Just drop a single algae wafer in there.
 
There are plenty reports of Amano shrimps eating off the plants.. Tho it's unclear if it's about a type of plant or due to bad plant health.. Personaly i suspect the later when it comes to hair grass. I've kept both together and never experienced them eating the grass. But shrimps eat unhealthy (dying) plant tissue. And for submersed plants it aint always that easy to recognize unhealthy plant tissue before it becomes a hole in the leaf or a part of the leaf missing. In terrestrial plants it generaly shows rather early if a part of a leaf is dying off, in submersed plant this leaf part stays water logged and camouflaged so to say. Than shrimps and or snails just eat it off making it look like mechanical damage.

As richard says, but unhealthy plant tissue making a shrimp or snail snack isn't always per definition showing a clear unhealthy color. And so could be long eaten before it does.. :)
 
from what i can tell the tips are not dead and the hairgrass seems healthy, i keep seeing little strands of hair grass floating to the top of the aquarium I'm not sure if the amanos are causing this because before i added them this didn't happen at all.
which is why I'm not sure if its just that there hungry.
i have some micro fish pellets which i will try add in for them as there is no fish in there at the moment.
 
The amanos that I captive bred seem to have a taste for hydrocotyle - my wild caught don't like it.

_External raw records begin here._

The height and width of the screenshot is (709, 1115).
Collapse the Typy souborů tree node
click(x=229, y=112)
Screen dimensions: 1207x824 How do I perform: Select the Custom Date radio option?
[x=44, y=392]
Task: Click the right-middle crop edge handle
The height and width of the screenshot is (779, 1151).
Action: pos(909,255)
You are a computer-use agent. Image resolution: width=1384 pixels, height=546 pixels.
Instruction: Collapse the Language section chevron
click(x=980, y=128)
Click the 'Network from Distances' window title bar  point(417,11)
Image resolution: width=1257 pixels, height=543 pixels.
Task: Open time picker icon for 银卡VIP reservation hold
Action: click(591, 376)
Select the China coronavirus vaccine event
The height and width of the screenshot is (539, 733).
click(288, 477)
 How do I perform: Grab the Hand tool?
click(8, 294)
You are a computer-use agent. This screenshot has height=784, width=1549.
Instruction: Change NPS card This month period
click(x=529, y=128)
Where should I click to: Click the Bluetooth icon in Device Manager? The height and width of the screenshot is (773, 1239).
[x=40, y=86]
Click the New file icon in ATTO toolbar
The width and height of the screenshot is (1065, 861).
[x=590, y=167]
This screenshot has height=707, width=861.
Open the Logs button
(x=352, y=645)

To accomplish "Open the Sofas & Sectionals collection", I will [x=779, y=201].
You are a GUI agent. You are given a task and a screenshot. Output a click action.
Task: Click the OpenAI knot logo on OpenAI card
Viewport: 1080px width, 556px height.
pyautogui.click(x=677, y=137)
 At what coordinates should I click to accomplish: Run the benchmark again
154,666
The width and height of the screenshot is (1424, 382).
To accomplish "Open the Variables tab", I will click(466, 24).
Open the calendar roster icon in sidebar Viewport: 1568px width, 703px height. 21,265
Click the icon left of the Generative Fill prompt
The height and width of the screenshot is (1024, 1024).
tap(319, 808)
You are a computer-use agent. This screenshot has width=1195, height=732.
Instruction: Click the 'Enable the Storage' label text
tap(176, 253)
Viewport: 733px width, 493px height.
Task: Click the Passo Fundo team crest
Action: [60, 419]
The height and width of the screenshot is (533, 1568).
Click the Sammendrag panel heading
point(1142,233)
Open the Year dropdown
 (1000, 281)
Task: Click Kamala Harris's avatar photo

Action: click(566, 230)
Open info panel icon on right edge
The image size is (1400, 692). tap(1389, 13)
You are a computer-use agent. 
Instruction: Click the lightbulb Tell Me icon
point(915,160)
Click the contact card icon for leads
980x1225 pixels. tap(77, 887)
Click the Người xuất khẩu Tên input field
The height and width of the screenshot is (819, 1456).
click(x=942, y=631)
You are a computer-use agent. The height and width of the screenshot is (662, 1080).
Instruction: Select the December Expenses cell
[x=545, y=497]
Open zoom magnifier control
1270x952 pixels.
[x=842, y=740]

I can literally put a big bunch in the night before, then by morning every single leaf is gone. It's not even like they are hungry, the tank is fed constantly.
 
The amanos that I captive bred seem to have a taste for hydrocotyle - my wild caught don't like it.

Intriguing, do you have anything in the forum about this?

My Amano and RCS to that matter will attack a failing plant. I had some S.Repens that wasn't doing so well at substrate level and they stripped them. Was also away for a long time without feeding plants and they stripped the pogo erectos to just the stems. Can't say I've seen them attack healthy plants though but mine are well fed. Probably too well fed to be honest, they're doing my nut in at the minute. I put in a fair few small algae wafers which should be more than enough to go round all the shrimp in the tank but the Amano will snatch one a piece and take off with them. They have quite a lot of strength to carry a full one off which is probably about half its body length. Thing is the wafers tend to crumble and fall to bits when they've been in the water a while so hopefully the RCS and CRS get the debris that falls off on to the substrate.
 
Intriguing, do you have anything in the forum about this?

My Amano and RCS to that matter will attack a failing plant. I had some S.Repens that wasn't doing so well at substrate level and they stripped them. Was also away for a long time without feeding plants and they stripped the pogo erectos to just the stems. Can't say I've seen them attack healthy plants though but mine are well fed. Probably too well fed to be honest, they're doing my nut in at the minute. I put in a fair few small algae wafers which should be more than enough to go round all the shrimp in the tank but the Amano will snatch one a piece and take off with them. They have quite a lot of strength to carry a full one off which is probably about half its body length. Thing is the wafers tend to crumble and fall to bits when they've been in the water a while so hopefully the RCS and CRS get the debris that falls off on to the substrate.

About breeding or the eating of plants?

If the former, then I believe there are a few threads somewhere discussing the topic.

For what it's worth, I cannot get the success in summer that I do in the winter. This is due to mass deaths of larva, or the females simply will not hatch the eggs.

If you have the time and patience, we could definitely do with more people trying different things.
 
About breeding, always interested in people's efforts to breed and raise Amano.